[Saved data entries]

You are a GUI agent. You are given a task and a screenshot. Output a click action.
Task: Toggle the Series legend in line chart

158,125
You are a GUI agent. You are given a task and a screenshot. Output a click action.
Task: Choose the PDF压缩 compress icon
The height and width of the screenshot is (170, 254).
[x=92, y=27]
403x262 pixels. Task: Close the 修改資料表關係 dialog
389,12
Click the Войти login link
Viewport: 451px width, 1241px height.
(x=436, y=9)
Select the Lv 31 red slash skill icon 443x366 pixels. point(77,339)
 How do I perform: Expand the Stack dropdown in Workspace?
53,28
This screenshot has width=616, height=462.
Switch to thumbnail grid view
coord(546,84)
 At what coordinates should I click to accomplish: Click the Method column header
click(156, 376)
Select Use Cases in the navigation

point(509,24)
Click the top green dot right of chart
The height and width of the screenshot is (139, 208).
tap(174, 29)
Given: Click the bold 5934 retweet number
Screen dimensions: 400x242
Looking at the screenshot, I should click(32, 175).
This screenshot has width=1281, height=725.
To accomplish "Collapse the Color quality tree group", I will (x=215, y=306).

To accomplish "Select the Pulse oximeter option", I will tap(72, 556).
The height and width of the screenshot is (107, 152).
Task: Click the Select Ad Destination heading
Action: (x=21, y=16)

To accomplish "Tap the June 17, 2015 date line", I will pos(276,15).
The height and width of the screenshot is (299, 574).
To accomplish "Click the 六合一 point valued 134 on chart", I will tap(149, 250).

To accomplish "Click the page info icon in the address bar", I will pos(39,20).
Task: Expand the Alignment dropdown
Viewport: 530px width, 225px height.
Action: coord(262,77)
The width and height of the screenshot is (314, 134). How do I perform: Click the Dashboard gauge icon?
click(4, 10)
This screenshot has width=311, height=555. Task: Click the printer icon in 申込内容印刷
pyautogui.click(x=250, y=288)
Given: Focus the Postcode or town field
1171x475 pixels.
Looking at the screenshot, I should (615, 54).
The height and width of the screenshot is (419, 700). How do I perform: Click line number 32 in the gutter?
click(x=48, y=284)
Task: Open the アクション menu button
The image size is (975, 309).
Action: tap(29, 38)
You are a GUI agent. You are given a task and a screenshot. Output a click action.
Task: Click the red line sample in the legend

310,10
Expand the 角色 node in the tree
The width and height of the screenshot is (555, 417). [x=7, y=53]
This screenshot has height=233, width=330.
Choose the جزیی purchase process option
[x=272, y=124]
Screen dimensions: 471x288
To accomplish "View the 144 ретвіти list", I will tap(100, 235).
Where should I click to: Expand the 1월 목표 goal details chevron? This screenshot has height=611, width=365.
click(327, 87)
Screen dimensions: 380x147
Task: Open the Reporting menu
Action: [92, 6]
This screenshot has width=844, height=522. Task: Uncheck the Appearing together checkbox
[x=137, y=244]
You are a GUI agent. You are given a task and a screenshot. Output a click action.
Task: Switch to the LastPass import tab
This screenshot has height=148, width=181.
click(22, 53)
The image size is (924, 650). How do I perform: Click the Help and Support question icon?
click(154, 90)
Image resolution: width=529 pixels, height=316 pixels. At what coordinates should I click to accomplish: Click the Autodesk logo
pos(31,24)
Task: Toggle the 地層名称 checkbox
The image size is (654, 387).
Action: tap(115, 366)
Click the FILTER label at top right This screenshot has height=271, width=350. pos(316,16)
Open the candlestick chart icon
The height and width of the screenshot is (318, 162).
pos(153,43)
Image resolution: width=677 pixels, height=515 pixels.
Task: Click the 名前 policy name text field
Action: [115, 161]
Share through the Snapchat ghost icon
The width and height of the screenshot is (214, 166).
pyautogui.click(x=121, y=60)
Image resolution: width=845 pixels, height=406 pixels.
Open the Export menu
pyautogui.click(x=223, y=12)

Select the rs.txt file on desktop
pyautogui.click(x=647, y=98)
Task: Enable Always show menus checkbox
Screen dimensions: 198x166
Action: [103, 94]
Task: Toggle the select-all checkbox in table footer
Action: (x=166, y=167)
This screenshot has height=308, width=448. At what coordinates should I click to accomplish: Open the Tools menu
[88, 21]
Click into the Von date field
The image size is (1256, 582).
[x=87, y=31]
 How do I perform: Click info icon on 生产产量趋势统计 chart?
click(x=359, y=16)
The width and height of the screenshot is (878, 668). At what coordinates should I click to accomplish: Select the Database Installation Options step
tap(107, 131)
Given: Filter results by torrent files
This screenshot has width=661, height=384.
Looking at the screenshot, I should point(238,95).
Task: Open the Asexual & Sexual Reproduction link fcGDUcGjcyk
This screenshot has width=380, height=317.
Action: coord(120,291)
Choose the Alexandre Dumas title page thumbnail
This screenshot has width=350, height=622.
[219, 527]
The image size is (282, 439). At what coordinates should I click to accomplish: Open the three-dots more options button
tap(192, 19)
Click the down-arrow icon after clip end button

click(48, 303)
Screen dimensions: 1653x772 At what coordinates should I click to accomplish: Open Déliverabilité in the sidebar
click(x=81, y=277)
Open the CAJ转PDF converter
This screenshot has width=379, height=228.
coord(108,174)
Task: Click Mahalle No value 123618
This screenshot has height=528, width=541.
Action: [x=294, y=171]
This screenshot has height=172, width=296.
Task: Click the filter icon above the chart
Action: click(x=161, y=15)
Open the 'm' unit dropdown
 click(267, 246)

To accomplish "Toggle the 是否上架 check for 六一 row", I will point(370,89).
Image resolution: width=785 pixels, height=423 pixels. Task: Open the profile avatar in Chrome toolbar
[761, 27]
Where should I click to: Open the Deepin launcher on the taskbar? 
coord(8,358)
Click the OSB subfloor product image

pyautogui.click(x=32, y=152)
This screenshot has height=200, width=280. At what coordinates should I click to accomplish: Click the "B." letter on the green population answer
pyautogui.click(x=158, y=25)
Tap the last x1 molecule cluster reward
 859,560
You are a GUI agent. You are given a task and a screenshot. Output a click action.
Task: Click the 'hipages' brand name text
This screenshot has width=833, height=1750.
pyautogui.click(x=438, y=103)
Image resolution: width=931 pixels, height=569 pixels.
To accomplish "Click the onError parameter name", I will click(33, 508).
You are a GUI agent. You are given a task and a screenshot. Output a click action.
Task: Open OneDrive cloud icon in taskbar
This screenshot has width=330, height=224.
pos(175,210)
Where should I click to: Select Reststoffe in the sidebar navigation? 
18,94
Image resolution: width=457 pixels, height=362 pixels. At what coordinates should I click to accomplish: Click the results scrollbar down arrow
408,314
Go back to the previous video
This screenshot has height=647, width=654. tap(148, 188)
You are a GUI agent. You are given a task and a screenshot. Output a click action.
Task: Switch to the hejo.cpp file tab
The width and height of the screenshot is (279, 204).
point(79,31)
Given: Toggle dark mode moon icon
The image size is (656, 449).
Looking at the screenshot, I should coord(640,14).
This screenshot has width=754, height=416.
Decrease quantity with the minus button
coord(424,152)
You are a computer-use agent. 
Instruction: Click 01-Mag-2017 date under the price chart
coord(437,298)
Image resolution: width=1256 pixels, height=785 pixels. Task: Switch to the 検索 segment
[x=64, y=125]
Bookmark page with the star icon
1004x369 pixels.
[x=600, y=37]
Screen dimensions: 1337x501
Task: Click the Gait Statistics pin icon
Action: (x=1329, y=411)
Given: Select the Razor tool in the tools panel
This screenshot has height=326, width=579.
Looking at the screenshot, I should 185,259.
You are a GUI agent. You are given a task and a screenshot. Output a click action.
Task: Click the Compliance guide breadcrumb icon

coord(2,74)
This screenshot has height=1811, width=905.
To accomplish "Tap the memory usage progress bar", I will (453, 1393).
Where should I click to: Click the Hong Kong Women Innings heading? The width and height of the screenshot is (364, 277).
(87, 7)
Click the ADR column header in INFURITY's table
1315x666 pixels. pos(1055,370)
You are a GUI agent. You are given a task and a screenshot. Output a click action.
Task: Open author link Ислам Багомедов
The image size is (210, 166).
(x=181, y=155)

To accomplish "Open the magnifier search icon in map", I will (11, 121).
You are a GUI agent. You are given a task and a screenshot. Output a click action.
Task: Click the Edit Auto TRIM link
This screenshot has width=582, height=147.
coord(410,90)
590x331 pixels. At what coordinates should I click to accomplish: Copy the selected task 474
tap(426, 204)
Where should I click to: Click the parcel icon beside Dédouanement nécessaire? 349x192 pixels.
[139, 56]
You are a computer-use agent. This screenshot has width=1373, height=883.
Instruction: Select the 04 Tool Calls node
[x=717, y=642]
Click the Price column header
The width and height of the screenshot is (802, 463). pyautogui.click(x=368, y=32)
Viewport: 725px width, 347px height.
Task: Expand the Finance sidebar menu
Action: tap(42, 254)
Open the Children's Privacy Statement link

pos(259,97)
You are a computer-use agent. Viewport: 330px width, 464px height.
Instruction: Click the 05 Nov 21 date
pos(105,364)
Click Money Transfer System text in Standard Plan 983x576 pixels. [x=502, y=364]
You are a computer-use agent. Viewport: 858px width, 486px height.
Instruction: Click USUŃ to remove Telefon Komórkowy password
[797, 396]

**Problem details:** How many lines in the records above hold the word "computer"? Give only the number.

**Solution for this problem:** 4